Yellowstone Hotspot: Scientists Find Source Of Supervolcano’s Heat

A giant volcano lies beneath Yellowstone National Park and the heat it generates powers all the hot springs and geysers in the area, but where does this heat come from?

Yellowstone Hotspot

Scientists describe Yellowstone as a hotspot marked by anomalously high temperature. The intense heat produced by this hotspot is responsible for the melting of the crust and the formation of basaltic and rhyolitic magma.

The Yellowstone hotspot is fixed within the Earth's mantle and has long been suspected to be part of a mantle plume, an upwelling of abnormally hot rock within the Earth's mantle. Mantle plumes may originate from the boundary separating the mantle and the core about 1,850 miles beneath the surface.

To find evidence of a plume beneath the Yellowstone, Study researchers Peter Nelson and Stephen Grand, from the University of Texas, used seismic tomography, a technique for imaging Earth's subsurface using seismic waves produced by earthquakes or explosions. The data provided evidence for plume extending from the core-mantle boundary all the way to the base of the crust at Yellowstone.

"The model reveals a single narrow, cylindrically shaped slow anomaly, approximately 350 km in diameter that we interpret as a whole-mantle plume. The anomaly is tilted to the northeast and extends from the core-mantle boundary to the surficial position of the Yellowstone hotspot," the researchers wrote in their study, which was published in Nature Geoscience in March. "Our results strongly support a deep origin for the Yellowstone hotspot."

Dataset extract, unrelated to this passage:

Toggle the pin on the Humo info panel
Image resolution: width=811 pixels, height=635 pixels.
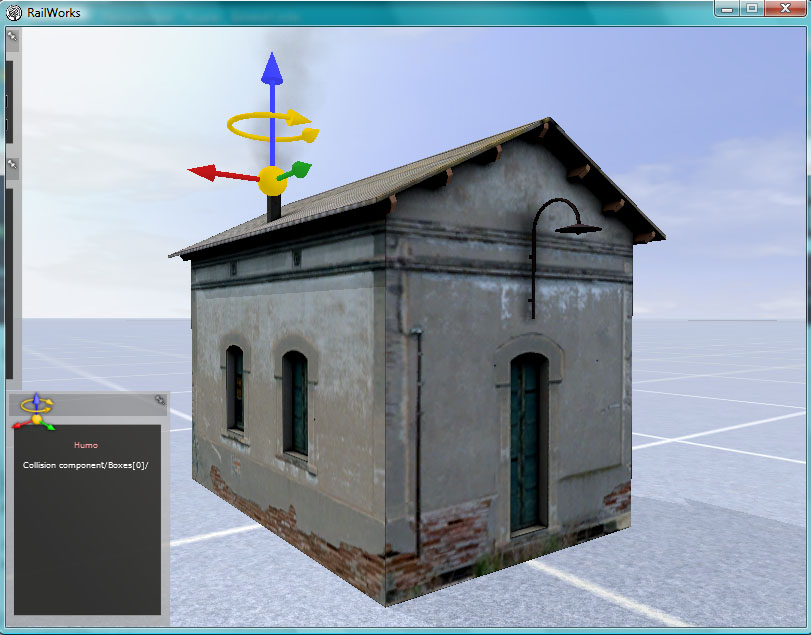[x=159, y=400]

Preventing Yellowstone Eruption By Stealing Supervolcano's Heat

Yellowstone erupts about every 600,000 years and its next eruption could be catastrophic. A group of NASA scientists and engineers earlier revealed the idea of stealing the volcano's heat to prevent an eruption.

If more heat could be extracted, the volcano may not erupt. NASA estimates that cooling the volcano on its brink of an eruption by 35 percent could ward off an explosion.

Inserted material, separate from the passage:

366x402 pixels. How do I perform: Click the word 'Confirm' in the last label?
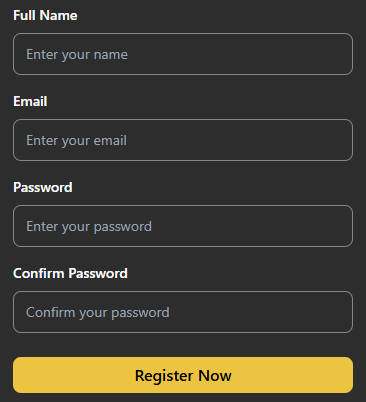(39, 273)
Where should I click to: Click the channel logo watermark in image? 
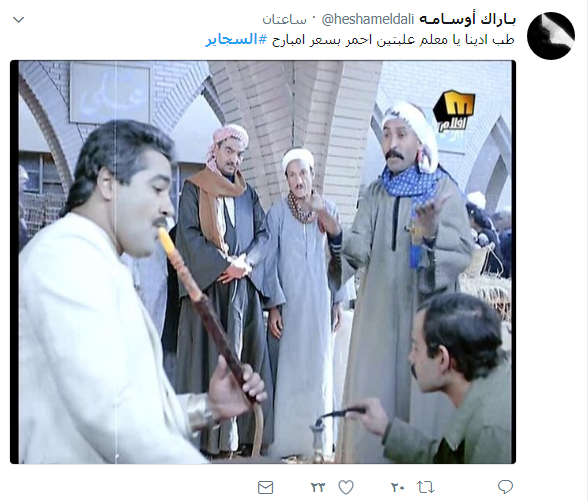pyautogui.click(x=454, y=111)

The idea is to drill a hole into the side of the volcano and pump water through it. The circulating water would come back out heated to over 600 degrees, which, given enough time, could slowly take enough heat from the volcano and prevent an explosion.

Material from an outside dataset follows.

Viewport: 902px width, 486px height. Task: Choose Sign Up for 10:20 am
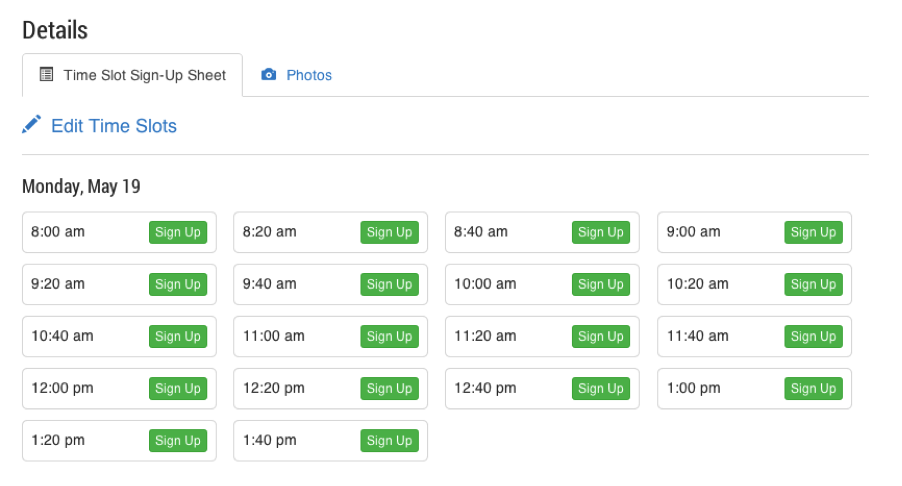tap(813, 284)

"You would have to give the geothermal companies incentives to drill somewhat deeper and use hotter water than they usually would," said Brian Wilcox of Nasa's Jet Propulsion Laboratory. "The long-term benefit is that you prevent a future supervolcano eruption which would devastate humanity."

Scientists, however, acknowledged that this idea of saving Earth from a supervolcanic eruption is far from perfect.